ステップＳ１３において、Ｎ個のビームフォーミング周波数領域信号に基づき、Ｋ個の周波数点のそれぞれに対応するＮ個の周波数成分の平均振幅を決定し、前記Ｋ個の周波数点を含み、且つ各周波数点で上記平均振幅を振幅とする合成周波数領域信号を合成し、各周波数点での前記合成周波数領域信号の位相は、前記Ｍ個の集音装置で指定された基準集音装置の元の周波数領域信号の対応する位相である。ここで、基準集音装置は、上記ステップＳ１２におけるビームフォーミングプロセス、具体的に、ビームフォーミングプロセスにおける基準遅延を決定するための１つの集音装置に関連する。以下、ビームフォーミングプロセスをさらに詳しく説明する。また、前記Ｋ個の周波数点は、ステップＳ１１における元の周波数領域信号に関連し、例えば、フーリエ変換により音信号を時間領域から周波数領域に変換した後、周波数領域信号に基づいてそれに含まれる複数の周波数点を決定することができる。 In step S13, the average amplitude of the N frequency components corresponding to each of the K frequency points is determined based on the N beam forming frequency region signals, the K frequency points are included, and each frequency point is included. The combined frequency region signal having the average amplitude as the amplitude is synthesized in, and the phase of the combined frequency region signal at each frequency point is the original frequency region of the reference sound collector specified by the M sound collectors. The corresponding phase of the signal. Here, the reference sound collector relates to the beamforming process in step S12, specifically, one sound collector for determining the reference delay in the beamforming process. The beamforming process will be described in more detail below. Further, the K frequency points are related to the original frequency domain signal in step S11, and for example, after the sound signal is converted from the time domain to the frequency domain by Fourier conversion, a plurality of frequency points included in the sound signal based on the frequency domain signal. The frequency point of can be determined.

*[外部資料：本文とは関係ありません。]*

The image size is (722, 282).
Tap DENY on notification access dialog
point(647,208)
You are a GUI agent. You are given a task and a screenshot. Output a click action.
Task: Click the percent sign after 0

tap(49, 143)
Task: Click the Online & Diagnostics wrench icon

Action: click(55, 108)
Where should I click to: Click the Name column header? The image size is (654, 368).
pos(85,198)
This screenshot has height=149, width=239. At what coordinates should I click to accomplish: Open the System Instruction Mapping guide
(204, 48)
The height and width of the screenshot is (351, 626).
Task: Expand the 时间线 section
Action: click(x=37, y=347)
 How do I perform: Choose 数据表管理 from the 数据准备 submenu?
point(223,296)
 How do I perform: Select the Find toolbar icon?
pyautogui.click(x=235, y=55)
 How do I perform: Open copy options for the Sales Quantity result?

ステップＳ１４において、合成周波数領域信号を合成時間領域信号に変換する。この合成時間領域信号は、干渉除去後の強化音声信号であり、集音装置の後続の処理のために使用され、したがって、ノイズを抑制する目的を達成することができる。 In step S14, the composite frequency domain signal is converted into a composite time domain signal. This synthetic time domain signal is an enhanced audio signal after interference removal and is used for subsequent processing of the sound collector, thus achieving the purpose of suppressing noise.

以下、集音方法のステップＳ１２について詳しく説明する。一実施例では、ステップＳ１２は、ステップＳ１２１～Ｓ１２３を含んでもよい。 Hereinafter, step S12 of the sound collecting method will be described in detail. In one embodiment, step S12 may include steps S121-S123.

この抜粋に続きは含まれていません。